Zajmijmy się nieco dokładniej kuszeniem doświadczonym przez Pana Jezusa.
Podobnie, jak kiedyś pierwszym rodzicom w raju, tak teraz na pustyni Jezusowi – próbuje „doradzać” diabeł. Stara się zrobić dobre wrażenie. Z jego pierwszych „zagrań” zdaje się wynikać, że świetnie zna się zarówno na tym, co „teologiczne”, jak i na tym, co ludzkie i wręcz przyziemne. Wie, jak użyć jednego na korzyść drugiego. Rzekł Mu wtedy diabeł: Jeśli jesteś Synem Bożym, powiedz temu kamieniowi, żeby się stał chlebem.
Jezus z miejsca rozpoznaje obrzydliwą pokusę. Mimo głodu i osłabienia ciała, zachowuje najwyższą przytomność umysłu i serca. Wciąż dobrze pamięta, kim jest On sam w relacji do Ojca! Kim jest dla Niego Ojciec i jaka jest Jego – niezmiennie dobra i mądra – wola! Zatem z miejsca odparowuje: Odpowiedział mu Jezus: Napisane jest: Nie samym chlebem żyje człowiek.
Widząc Jezusa w tak wielkich „tarapatach” (nie tylko Ojcowej próby, ale i demonicznej pokusy), zauważmy jeszcze, jak On się tam znalazł. Otóż św. Łukasz tylko pośrednio wskazuje na udział Ducha w wyprowadzeniu Jezusa na pustynię i w ”narażeniu” Go na sytuację wielkiej próby: Jezus pełen Ducha Świętego, powrócił znad Jordanu i czterdzieści dni przebywał w Duchu na pustyni, gdzie był kuszony przez diabła. Zaś św. Mateusz powie wprost, że to Duch wyprowadził Jezusa na pustynię, aby był kuszony przez diabła (Mt 4, 1).
Jezus udał się na pustynię, bo wciąż chce czynić to, co wskazują Mu Ojciec i Duch. Oczywiście, sam też chętnie przyzwolił na to niezwykłe doświadczenie. Jezus chciał mieć udział we wszystkich trudach i próbach oraz pokusach, z powodu których ziemia jawi się człowiekowi jako pustynia.
Poszcząc czterdzieści dni, Jezus odczuł dojmujący głód. Miliony głodnych (i z głodu umierających) znajdą umocnienie i pewną pociechę, patrząc na Jezusa skrajnie głodnego i wyczerpanego. Gdy jest się bardzo głodnym, to chce się jednego: chleba, zaspokojenia głodu, nasycenia. Aż się prosi, by Ojciec i Duch (a więc jak się wydaje, koniec końców, Boscy „Sprawcy” tej sytuacji głodu i próby) co prędzej okazali swą Moc oraz Miłość i dostarczyli chleb – Jezusowi i wszystkim głodnym tej Ziemi.

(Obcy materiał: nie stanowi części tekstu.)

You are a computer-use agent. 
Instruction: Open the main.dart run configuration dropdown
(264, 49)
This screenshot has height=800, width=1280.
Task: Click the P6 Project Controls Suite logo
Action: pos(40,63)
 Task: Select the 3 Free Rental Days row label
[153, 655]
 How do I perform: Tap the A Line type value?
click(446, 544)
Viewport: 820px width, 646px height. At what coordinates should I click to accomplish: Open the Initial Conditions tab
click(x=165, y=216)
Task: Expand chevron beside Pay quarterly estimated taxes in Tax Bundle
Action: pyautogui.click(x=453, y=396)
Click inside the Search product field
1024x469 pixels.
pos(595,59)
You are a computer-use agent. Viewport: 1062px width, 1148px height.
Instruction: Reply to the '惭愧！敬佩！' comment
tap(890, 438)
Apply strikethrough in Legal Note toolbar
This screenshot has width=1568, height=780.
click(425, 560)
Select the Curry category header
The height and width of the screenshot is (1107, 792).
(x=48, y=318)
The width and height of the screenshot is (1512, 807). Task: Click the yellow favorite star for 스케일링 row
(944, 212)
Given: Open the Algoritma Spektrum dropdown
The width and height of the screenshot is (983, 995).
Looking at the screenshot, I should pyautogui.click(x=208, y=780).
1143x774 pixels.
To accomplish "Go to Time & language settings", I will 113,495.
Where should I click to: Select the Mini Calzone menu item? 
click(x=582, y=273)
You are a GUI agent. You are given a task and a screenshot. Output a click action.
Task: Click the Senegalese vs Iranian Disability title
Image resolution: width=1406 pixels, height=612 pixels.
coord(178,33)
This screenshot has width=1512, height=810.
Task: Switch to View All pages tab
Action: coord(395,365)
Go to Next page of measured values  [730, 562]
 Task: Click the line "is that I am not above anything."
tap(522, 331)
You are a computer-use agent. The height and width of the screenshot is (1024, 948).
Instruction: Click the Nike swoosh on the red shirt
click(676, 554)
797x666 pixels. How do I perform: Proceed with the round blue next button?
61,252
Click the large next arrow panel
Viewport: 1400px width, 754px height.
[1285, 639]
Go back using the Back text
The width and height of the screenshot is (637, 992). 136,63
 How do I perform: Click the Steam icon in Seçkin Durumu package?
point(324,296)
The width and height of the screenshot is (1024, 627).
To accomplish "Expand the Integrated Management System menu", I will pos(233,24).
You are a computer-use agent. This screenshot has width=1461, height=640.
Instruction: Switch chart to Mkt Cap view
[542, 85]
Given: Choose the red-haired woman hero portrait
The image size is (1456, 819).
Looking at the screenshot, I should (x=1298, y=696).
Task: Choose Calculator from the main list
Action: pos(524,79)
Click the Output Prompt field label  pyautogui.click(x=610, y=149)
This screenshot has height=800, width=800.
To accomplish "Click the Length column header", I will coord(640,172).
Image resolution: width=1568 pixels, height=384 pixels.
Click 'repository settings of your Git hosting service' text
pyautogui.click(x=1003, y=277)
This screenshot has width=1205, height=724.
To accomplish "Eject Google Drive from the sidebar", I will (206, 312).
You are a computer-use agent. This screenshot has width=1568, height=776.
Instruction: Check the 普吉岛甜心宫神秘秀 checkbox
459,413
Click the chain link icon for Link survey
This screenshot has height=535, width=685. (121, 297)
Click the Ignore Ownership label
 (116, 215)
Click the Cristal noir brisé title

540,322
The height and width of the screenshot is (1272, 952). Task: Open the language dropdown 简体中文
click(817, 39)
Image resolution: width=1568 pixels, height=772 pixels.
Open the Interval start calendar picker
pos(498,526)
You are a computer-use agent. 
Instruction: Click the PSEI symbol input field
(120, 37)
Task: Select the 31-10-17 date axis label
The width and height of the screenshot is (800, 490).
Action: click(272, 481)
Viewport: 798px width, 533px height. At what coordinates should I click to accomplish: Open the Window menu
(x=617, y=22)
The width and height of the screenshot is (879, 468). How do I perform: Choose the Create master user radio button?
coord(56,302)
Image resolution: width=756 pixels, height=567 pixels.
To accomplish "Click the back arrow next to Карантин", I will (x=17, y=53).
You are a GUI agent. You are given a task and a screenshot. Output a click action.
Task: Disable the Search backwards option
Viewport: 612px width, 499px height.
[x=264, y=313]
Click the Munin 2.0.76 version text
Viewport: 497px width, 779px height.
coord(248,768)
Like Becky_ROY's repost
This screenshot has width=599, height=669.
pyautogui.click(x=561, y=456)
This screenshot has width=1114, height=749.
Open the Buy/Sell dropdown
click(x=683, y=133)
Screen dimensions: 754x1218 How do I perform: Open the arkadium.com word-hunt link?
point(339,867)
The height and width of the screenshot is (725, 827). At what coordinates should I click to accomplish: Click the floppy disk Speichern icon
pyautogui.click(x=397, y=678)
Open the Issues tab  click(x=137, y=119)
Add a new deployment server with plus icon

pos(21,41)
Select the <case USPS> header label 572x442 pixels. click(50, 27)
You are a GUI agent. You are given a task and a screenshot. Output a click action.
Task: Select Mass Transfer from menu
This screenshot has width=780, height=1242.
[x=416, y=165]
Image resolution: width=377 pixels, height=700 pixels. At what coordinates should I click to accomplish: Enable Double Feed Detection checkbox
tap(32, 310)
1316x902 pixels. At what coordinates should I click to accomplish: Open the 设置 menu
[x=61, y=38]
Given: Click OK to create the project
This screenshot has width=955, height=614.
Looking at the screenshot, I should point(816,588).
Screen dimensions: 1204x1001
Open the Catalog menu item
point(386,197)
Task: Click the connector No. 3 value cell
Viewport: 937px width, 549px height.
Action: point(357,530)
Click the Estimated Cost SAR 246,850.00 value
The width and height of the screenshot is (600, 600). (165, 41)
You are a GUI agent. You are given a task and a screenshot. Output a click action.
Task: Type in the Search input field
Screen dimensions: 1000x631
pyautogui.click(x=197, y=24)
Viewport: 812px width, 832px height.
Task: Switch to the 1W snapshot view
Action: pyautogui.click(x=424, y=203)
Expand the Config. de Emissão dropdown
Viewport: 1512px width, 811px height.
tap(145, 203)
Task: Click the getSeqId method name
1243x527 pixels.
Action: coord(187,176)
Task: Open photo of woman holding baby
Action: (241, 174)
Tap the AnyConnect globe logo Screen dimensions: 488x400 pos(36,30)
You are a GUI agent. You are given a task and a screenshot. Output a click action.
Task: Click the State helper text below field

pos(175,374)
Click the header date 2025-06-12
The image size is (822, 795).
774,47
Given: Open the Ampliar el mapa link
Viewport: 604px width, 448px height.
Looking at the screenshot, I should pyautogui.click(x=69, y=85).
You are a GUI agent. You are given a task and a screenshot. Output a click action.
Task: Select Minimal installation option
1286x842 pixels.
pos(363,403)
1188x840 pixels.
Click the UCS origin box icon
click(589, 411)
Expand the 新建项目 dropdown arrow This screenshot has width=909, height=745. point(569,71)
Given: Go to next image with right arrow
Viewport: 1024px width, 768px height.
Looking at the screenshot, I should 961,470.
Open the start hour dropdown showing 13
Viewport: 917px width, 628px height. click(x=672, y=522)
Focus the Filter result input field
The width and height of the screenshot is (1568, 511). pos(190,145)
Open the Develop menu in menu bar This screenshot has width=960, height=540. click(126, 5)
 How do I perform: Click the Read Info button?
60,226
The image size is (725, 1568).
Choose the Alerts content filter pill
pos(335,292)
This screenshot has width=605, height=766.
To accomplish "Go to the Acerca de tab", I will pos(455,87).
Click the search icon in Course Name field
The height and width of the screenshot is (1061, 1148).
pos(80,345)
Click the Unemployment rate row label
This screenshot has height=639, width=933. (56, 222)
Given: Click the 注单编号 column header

– Niestety, nie widać ani Ojca, ani Ducha Świętego.
– Pojawia się jedynie diabeł i przypomina, co Jezus może zrobić sam dla Siebie.
– Przecież ktoś, kto nazywa siebie Synem Bożym, powinien móc zrobić (przynajmniej) dla siebie bardzo dużo, zwłaszcza w tak skrajnej sytuacji.
– Rzeczywiście, cóż prostszego i bardziej oczywistego, jak to, by Jezus wziął swój los w swoje ręce i natychmiast użył swej Boskiej mocy.
– A poza tym (i ponad wszystko): Czy ktoś taki – Boży Syn, tak kochany i mający takie wielkie możliwości – powinien być próbowany aż tak bardzo, do granic możliwości? Ta próba, zdaje się mówić kusiciel, jeśli już zaistniała, to odtąd nie powinna trwać ani chwili dłużej!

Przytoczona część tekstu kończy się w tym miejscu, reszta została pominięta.